Sevginin paylaşıldıkça çoğalan tek şey olduğunu savunanlar, nefretin de aynı güce sahip olduğunu anlasalar, sevgiyi, nefretin yerini alması gereken bir eğitim-deneyim süreci olarak görmeseler daha iyi olmazmı? O zaman sırf sevdiğini iddia ettiği için can alan manyaklar kendilerini bu kadar haklı görebilirlermi? Sanmıyorum.
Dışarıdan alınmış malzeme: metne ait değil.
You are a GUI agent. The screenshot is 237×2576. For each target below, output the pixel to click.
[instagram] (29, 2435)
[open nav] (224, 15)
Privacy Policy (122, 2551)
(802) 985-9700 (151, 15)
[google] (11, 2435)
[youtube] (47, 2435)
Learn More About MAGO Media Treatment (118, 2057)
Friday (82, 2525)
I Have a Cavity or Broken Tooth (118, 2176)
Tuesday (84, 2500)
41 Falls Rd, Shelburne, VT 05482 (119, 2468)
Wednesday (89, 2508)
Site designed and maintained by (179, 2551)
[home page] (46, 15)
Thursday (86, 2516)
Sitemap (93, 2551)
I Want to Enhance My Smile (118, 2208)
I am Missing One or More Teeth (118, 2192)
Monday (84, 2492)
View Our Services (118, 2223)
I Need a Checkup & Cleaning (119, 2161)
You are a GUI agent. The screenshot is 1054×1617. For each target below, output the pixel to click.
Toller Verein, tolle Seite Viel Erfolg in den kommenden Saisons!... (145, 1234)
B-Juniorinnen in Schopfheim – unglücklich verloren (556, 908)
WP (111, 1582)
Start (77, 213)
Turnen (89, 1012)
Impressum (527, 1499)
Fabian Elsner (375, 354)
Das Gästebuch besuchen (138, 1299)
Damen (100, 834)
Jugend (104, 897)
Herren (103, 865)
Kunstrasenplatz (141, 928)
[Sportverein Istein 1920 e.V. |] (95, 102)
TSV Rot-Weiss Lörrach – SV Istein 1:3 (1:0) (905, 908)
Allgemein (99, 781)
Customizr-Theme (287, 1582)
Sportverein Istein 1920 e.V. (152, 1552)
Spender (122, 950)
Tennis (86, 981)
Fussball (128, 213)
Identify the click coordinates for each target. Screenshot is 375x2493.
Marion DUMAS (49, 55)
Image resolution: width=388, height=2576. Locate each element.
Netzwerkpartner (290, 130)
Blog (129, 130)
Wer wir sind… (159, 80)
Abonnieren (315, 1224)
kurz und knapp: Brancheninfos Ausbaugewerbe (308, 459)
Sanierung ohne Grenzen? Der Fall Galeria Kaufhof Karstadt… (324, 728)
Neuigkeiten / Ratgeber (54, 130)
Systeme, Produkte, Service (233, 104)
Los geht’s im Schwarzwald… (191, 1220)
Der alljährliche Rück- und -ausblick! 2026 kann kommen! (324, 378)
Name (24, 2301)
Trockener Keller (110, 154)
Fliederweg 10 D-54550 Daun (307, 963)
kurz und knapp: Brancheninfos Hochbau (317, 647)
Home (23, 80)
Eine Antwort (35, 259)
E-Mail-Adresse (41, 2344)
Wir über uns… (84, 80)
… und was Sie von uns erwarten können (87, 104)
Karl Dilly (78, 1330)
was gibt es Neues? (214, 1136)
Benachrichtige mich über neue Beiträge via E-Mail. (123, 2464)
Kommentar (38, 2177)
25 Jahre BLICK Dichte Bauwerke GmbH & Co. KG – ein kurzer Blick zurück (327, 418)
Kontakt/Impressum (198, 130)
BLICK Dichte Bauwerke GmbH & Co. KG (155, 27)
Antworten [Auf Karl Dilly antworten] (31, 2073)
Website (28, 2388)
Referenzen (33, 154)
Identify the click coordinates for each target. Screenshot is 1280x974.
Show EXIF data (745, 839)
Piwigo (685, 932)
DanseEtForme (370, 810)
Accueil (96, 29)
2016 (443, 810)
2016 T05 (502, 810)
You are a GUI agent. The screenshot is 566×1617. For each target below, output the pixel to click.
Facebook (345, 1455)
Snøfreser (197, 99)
Altyapısız sevginin en önemli zararı sahip olduğu sevgi “uğruna” herşeyi göze alan, alabilen insanlar. Sevgiyi tek başına, en üste, koşulsuz, karşıtlıksız yerleştirdiğinizde, uğruna ölünecek bir “değer” haline geliyor. Oysaki en üstte, en kutsal olan insanın kendisidir. Herşeyi ile, “iyisi-kötüsü, doğrusu-yanlışı, güzeli-çirkini, insandır sonuçta varacağın en son nokta” denmişti bir şarkıda, ne güzel . . .

Dünyayı kurtarmak ise bambaşka bir ikilem. Dünyayı kurtarmaktansa mahvetmekten vazgeçsek, zaten o mükemmel doğa kendini son derece hızlı bir biçimde iyileştirmezmi? Asit üretmesek, ağaçları, ormanları kesmesek, insanımızı doğa bilinci ile yetiştirsek, egomuzu eğitip esiri olmasak, dünya zaten kısa sürede ayakları üzerine kalkmazmı? Tüm bunları yapmak için tek ihtiyacımız olan “sevgi” mi? Yoksa bilgi-birikim ve bilince daha mı çok ihitiyacımız var?

Kendimi daha çok sevmek için, kendimi daha çok tanımaya ihityacım var; ama herşeyimle.

“Kendimi seviyorum” diyebilmek için, sanırım “ kendimi tanıyorum ve kabul ediyorum” demek daha elzem.